As a second example, suppose we were interested in the [`stats` sub-module](https://docs.scipy.org/doc/scipy/reference/tutorial/stats.html) found inside the `scipy` package. We could import all of `scipy`, but just like the above example, that would mean we would need to consistently refer to a variable's module, the sub-module, and the variable name. For long programs, this can become tedious if we had to type `scipy.stats.norm` over and over again. Instead, let's import the sub-module (or sub-package) and ignore the rest of `scipy`.


```{python, collapse = TRUE}
from scipy import stats
stats.norm().rvs(size=4)
```

So we don't have to type `scipy` every time we use something in `scipy.stats`.

Finally, we can import the function directly, and refer to it with only one letter. This is highly discouraged, though. We are much more likely to accidentally use the name `n` twice. Further, `n` is not a very descriptive name, which means it could be difficult to understand what your program is doing later. 

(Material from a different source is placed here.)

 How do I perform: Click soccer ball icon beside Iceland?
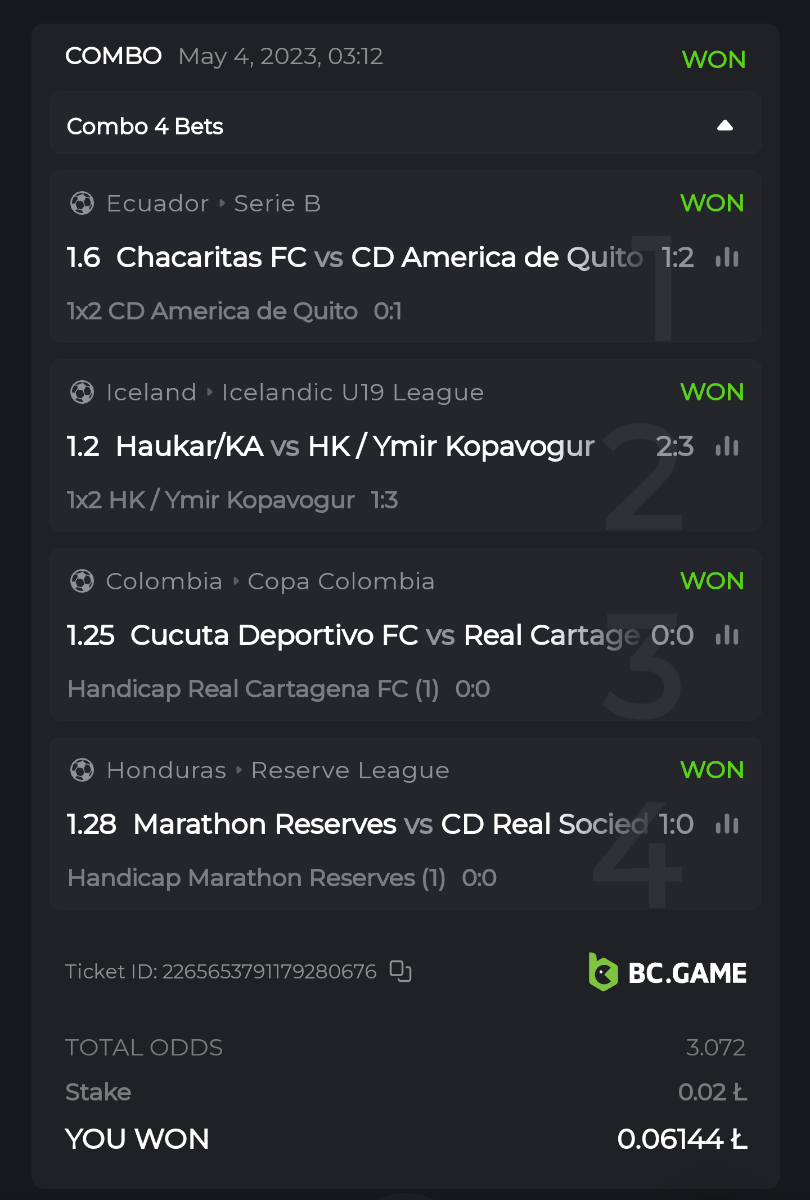click(x=82, y=393)
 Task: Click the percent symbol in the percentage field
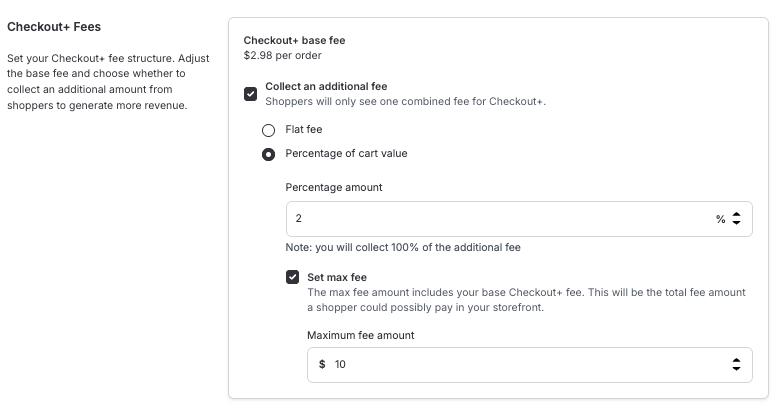click(x=720, y=219)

```{python, collapse = TRUE}
from numpy.random import normal as n
n(size=4)
```

Keep in mind, you're always at risk of accidentally re-using names, even if you aren't `import`ing anything. For example, consider the following code. 
```{python, eval = FALSE}
n = 3 # now you can't use n as a function 
n()   
```

This is very bad, because now you cannot use the `n()` function that was imported from the `numpy.random` sub-module earlier. In other words, it is longer *callable*. The error message from the above code will be something like `TypeError: 'int' object is not callable`.

Use the `dir()` function to see what is available inside a module. Here are a few examples. Type them into your own machine to see what they output.

```{python, eval = FALSE}
dir(np) # numpy stuff
dir(__builtins__) #built-in stuff
```


## Exercises


1. 

What are important differences in the package installation procedures of R and Python? Select all that apply. 

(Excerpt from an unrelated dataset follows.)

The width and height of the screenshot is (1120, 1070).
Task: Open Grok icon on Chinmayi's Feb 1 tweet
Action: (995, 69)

  a) Installing R packages can be done from within R, while installing packages in Python can be done in the command line.
  b) Installing R packages can usually be done with the same function `install.packages()`, while installing packages in Python can be done with a variety of package installers such as `pip install` and `conda install`.
  c) There is only one package repository for R, but many for Python.
  d) There is only one package repository for Python, but many for R.

2. 

What are important similarities and differences in the package loading procedures of R and Python? Select all that apply. 

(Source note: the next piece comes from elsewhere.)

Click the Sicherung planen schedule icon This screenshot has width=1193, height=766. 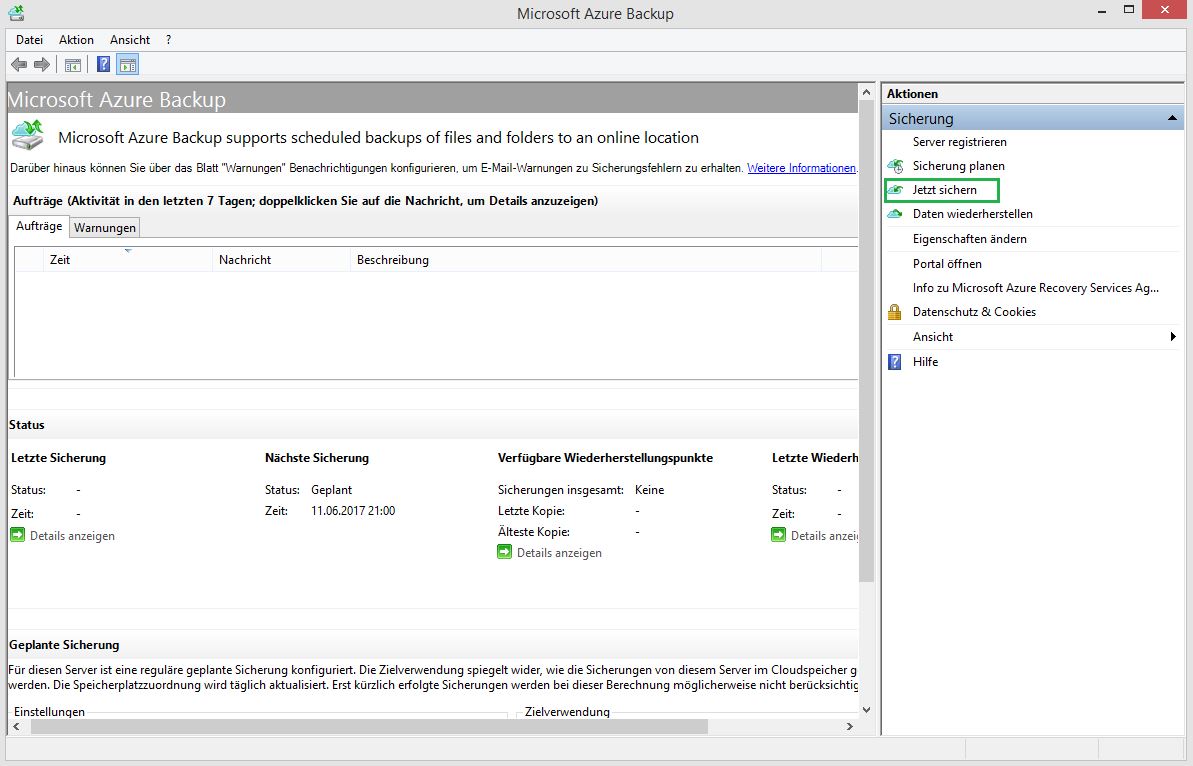point(897,166)
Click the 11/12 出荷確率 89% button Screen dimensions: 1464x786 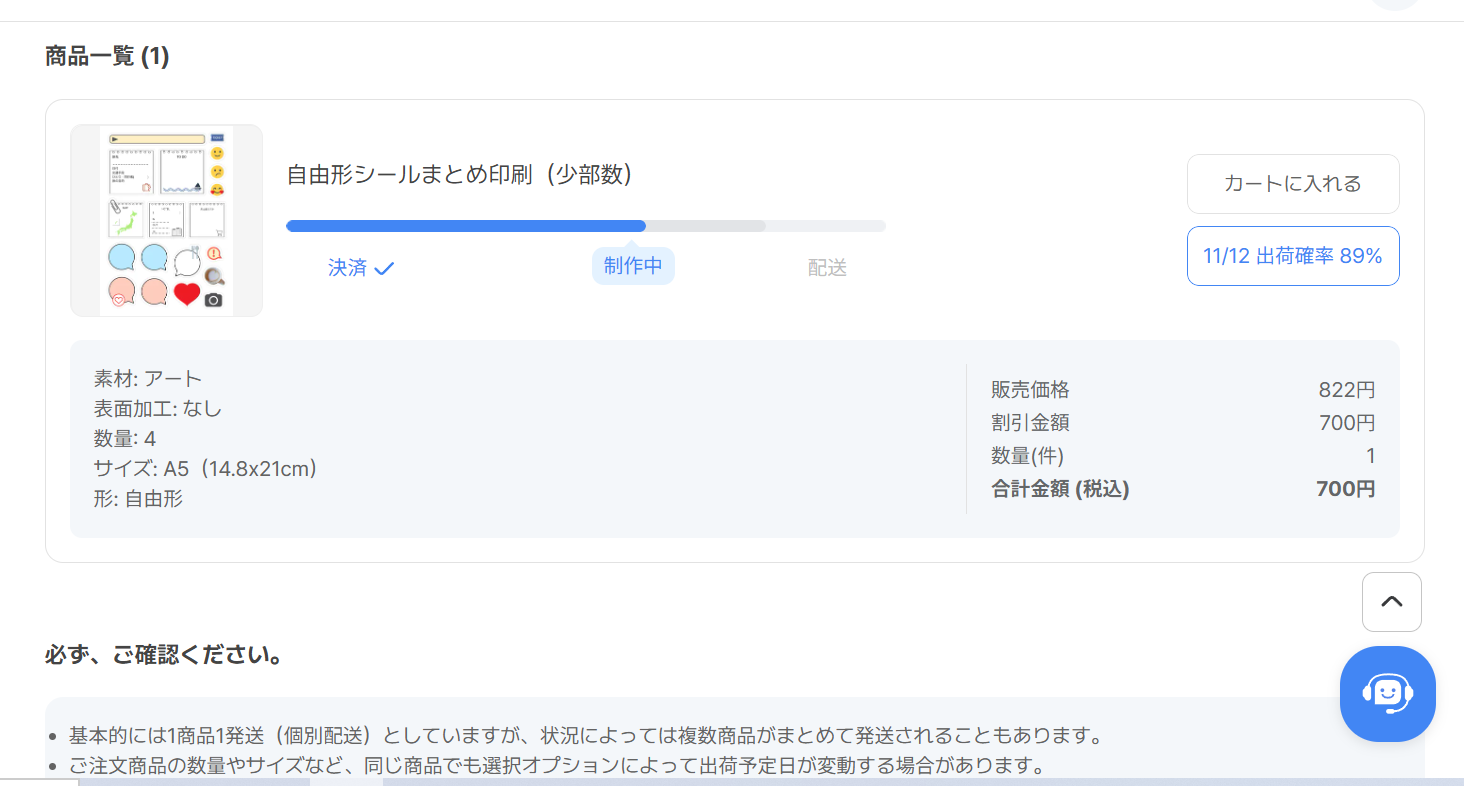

  a) R and Python both have a search path.
  b) R's `::` operator is very similar to Python's `.` operator because they can both help access variable names inside packages.
  c) Python namespaces are unlike R environments in that they are not arranged into a sorted list.
  d) `library(package)` in R is similar to `from package import *` in Python because it will allow you to refer to all variables in `package` without qualification.
  e) Python packages might have `sub-modules` whereas R's packages do not.

3.

In Python, which of the following is, generally speaking, the best way to `import`?

  + `import the_package`
  + `from the_package import *`
  + `import the_package as tp`

4.

In Python, which of the following is, generally speaking, the worst way to `import`?

  + `import the_package`
  + `from the_package import *`
  + `import the_package as tp`

5.

In R, if you want to use a function `func()` from `package`, do you always have to use `library(package)` or `require(package)` first?

  + Yes, otherwise `func()` won't be available.
  + No, you can just use `package::func()` without calling any function that performs pre-loading.